Near-Infrared Off-Axis Cavity-Enhanced Optical Frequency Comb Spectroscopy for CO<sub>2</sub>/CO Dual-Gas Detection Assisted by Machine Learning
Gangyun Guan, Anqi Liu, Xuyang Wu, Chuantao Zheng, Zhiwei Liu, Kaiyuan Zheng, Mingquan Pi, Guofeng Yan, Jie Zheng, Yiding Wang, Frank K. Tittel
Abstract
Cavity-enhanced direct frequency comb spectroscopy (CE-DFCS) is widely used as a highly sensitive gas sensing technology in various gas detection fields. For the on-axis coupling incidence scheme, the detection accuracy and stability are seriously affected by the cavity-mode noise, and therefore, stable operation inevitably requires external electronic mode-locking and sweeping devices, substantially increasing system complexity. To address this issue, we propose off-axis cavity-enhanced optical frequency comb spectroscopy from both theoretical and experimental aspects, which is applied to the detection of single- and dual-gas of carbon monoxide (CO) and carbon dioxide (CO 2 ) in the near-infrared. An erbium-doped fiber frequency comb with a repetition frequency of ∼41.709 MHz is coupled into a resonant cavity with a length of ∼360 mm in an off-axis manner, exciting numerous high-order modes to effectively suppress cavity-mode noise. The performance of multiple machine learning models is compared for the inversion of a single/dual gas concentration.
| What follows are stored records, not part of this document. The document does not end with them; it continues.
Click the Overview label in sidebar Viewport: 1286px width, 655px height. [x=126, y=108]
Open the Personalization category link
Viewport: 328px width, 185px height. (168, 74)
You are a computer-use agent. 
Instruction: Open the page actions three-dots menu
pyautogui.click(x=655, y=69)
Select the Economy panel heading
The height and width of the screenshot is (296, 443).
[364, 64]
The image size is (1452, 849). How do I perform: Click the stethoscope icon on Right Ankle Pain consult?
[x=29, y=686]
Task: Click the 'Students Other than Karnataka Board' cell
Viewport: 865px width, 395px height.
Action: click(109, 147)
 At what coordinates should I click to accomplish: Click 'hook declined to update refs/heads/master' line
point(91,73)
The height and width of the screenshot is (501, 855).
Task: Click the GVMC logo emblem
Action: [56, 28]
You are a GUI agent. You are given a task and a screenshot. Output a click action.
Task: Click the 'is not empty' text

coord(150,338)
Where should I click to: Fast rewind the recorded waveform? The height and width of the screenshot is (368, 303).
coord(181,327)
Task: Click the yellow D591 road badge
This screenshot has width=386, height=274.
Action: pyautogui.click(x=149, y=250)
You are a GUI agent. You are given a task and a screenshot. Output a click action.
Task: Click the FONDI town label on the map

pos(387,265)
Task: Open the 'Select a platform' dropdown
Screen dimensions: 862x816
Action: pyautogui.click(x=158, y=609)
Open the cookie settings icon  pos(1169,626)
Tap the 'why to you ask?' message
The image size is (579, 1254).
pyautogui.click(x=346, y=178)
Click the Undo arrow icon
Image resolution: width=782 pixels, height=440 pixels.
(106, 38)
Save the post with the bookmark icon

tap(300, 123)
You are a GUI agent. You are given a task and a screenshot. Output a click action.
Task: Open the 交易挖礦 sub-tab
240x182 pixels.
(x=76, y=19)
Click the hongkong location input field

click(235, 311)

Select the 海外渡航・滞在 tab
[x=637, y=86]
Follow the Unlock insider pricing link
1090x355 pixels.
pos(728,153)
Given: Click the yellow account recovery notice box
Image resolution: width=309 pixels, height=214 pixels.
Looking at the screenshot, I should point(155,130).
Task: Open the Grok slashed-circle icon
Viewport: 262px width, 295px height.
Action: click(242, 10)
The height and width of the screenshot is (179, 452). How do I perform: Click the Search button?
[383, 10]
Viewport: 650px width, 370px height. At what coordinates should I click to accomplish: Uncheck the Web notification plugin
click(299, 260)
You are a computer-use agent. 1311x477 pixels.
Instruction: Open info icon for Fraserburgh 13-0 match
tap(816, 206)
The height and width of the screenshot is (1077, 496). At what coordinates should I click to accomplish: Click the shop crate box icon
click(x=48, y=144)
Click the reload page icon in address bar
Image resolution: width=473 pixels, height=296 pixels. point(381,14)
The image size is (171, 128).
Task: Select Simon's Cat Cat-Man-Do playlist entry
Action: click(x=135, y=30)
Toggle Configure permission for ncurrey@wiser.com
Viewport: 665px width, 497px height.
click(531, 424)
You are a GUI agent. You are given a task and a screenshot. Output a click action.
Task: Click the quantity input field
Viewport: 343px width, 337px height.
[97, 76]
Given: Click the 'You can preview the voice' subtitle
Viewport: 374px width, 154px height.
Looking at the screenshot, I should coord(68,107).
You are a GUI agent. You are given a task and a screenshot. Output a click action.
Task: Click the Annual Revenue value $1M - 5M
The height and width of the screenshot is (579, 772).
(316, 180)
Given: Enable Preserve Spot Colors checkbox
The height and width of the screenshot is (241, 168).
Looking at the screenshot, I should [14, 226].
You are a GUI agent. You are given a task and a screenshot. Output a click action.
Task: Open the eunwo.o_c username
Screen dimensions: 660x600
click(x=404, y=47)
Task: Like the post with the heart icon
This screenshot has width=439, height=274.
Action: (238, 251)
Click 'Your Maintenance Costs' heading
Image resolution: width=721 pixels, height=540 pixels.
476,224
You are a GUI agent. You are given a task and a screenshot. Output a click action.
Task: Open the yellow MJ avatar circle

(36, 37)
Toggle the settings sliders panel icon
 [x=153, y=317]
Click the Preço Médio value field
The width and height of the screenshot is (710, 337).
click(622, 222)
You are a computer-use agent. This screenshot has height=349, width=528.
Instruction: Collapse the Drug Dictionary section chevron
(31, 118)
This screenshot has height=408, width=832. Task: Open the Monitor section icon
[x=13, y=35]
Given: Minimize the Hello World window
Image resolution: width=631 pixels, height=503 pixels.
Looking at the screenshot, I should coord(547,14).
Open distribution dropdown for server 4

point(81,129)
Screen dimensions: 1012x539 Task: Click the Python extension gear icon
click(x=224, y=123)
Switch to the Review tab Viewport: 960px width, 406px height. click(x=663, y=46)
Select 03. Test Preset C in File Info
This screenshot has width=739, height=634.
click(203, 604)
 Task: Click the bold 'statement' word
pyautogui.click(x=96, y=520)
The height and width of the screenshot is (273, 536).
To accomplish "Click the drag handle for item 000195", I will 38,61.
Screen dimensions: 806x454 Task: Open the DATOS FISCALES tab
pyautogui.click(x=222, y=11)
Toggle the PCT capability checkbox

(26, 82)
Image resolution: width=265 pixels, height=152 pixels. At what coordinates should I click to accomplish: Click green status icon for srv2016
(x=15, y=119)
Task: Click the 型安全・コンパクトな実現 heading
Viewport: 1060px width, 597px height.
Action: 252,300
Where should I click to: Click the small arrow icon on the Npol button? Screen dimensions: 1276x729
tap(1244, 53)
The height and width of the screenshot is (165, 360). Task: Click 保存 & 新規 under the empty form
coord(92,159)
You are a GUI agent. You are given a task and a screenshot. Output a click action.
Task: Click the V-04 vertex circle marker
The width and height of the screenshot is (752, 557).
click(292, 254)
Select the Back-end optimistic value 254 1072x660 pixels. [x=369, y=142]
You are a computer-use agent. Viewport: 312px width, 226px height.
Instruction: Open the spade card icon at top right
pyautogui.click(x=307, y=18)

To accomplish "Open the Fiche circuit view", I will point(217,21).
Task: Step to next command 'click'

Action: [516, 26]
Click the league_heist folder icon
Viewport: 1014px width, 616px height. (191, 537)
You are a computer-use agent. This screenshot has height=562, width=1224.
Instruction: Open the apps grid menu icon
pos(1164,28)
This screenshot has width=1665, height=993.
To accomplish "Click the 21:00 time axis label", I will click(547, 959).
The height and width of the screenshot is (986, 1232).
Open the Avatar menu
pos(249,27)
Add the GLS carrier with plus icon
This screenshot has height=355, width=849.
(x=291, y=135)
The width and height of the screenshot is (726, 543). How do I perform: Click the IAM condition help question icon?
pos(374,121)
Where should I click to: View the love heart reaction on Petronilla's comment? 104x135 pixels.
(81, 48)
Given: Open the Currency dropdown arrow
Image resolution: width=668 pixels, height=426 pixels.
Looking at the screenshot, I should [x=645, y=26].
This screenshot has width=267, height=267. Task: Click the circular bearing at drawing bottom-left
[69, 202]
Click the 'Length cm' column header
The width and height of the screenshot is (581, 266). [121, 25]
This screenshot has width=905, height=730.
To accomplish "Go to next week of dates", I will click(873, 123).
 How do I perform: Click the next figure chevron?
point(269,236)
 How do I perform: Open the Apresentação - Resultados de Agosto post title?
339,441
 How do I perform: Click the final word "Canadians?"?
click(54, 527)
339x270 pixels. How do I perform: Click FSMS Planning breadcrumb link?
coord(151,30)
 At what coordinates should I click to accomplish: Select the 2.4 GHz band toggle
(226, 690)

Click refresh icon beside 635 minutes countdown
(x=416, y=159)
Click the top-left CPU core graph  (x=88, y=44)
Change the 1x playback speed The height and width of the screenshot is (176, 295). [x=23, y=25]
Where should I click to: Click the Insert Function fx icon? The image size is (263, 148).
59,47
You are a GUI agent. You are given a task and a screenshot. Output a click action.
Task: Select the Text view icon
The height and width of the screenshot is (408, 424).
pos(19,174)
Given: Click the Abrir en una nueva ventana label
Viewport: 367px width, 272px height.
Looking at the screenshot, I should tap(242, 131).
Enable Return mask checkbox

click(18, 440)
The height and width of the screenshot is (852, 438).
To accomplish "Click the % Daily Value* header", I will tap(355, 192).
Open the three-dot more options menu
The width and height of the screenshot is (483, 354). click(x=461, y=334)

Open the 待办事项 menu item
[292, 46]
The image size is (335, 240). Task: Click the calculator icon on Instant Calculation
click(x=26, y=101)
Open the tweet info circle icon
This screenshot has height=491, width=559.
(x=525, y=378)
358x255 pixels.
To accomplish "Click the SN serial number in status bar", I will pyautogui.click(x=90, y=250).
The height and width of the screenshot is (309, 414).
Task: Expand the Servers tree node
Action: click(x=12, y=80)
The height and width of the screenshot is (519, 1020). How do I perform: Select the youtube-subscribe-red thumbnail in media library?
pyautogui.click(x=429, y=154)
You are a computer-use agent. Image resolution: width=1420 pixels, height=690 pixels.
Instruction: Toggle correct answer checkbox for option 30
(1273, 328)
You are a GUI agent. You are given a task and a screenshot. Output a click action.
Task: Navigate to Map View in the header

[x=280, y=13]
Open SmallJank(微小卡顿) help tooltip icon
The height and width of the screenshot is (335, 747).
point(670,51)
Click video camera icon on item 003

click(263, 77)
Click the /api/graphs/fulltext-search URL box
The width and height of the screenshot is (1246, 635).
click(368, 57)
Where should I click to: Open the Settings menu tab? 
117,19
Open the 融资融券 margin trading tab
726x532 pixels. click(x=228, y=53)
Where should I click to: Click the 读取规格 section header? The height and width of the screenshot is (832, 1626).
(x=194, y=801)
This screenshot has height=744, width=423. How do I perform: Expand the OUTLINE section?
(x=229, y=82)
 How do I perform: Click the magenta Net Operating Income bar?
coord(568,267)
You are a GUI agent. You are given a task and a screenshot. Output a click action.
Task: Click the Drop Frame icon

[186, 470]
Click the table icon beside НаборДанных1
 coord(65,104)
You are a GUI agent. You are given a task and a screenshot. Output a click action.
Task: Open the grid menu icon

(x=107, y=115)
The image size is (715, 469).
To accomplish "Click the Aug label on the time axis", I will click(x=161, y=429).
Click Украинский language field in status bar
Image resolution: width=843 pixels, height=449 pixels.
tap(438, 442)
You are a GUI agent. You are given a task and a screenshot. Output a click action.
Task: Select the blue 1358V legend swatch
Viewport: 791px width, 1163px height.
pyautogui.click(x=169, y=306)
A few absorbance spectra are collected to build a sample data set, which is then utilized for model training and learning. The results demonstrate that the Particle Swarm Optimization Support Vector Machine (PSO-SVM) model achieves the highest predictive accuracy for gas concentration and is ultimately applied to the detection system. Based on Allan deviation, the detection limit for CO in single-gas detection can reach 8.247 parts per million by volume (ppmv) by averaging 87 spectra. Meanwhile, for simultaneous CO 2 /CO measurement with highly overlapping absorbance spectra, the LoD can be reduced to 13.196 and 4.658 ppmv, respectively. The proposed optical gas sensing technique indicates the potential for the development of a field-deployable and intelligent sensor system capable of simultaneous detection of multiple gases.